I feel calmed when I look at these photos… as if entering a cathedral.

“Blue Trampoline,” 2016

The photographs by Maïmouna Guerresi are monumental: triptychs ten metres wide portraying forms that tower, commanding us as we stand before them. But even on my small computer screen, these figures loom. What species of creature is this? Not god, but not human.

“Light Blue Triptych,” 2010

Guerresi calls this series “Giants.” Protection, nurturance, guidance: these aren’t offered by the figures that hover. But nor is hostility. These figures elude our definition—though their gaze falls steady on us.

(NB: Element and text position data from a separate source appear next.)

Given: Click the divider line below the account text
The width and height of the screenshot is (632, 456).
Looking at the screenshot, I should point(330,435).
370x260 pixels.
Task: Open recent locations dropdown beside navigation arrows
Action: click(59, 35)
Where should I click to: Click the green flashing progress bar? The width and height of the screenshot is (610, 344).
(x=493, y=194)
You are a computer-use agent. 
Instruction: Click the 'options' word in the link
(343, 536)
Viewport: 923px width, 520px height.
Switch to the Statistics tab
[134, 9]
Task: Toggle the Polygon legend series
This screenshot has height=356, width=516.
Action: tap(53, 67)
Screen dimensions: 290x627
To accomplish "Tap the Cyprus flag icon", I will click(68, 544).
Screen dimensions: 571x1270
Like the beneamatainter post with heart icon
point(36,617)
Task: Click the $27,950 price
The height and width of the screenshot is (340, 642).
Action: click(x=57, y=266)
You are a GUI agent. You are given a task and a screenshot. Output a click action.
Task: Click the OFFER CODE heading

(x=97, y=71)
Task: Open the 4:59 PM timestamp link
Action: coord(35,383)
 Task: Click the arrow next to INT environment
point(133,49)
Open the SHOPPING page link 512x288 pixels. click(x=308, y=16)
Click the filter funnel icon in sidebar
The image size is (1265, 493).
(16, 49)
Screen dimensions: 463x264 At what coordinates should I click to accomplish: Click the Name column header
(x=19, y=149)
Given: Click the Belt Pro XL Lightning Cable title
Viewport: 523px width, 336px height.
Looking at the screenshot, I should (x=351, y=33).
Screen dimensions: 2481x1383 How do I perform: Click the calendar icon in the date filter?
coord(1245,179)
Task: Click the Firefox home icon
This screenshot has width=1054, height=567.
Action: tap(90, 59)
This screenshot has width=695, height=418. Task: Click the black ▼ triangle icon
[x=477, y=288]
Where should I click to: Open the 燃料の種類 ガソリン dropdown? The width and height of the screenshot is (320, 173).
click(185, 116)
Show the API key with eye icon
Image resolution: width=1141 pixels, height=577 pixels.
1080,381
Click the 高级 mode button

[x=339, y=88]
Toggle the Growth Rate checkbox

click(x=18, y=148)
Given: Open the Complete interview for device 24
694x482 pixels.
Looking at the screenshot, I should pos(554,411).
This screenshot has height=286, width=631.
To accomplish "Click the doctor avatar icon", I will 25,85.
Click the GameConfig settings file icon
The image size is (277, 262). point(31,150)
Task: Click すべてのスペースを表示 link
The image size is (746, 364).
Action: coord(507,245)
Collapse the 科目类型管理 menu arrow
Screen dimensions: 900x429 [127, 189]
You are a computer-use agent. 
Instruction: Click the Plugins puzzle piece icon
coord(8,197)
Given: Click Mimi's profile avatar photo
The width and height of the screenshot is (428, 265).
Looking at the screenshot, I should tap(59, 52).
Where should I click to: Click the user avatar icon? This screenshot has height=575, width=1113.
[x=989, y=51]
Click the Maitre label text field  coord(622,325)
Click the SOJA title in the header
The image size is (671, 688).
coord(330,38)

“Rubber Tire, First Lesson” 2014. This work is part of the Opera Viva project, which displays artwork on public billboards in Turin. Guerresi’s photo was installed before the pandemic began; it remains as Italy eases out of lockdown.

“Streets are startlingly quiet,” Guerresi writes from Turin. “The emergency has truncated our everyday mobility. But in the essential movement, we can still find visual poems that console the spirit.”

“Black Oracle (Cosmo),” 2009

Maïmouna Guerresi is an Italian-Senegalese artist. She’s represented by the Mariane Ibrahim Gallery in Chicago.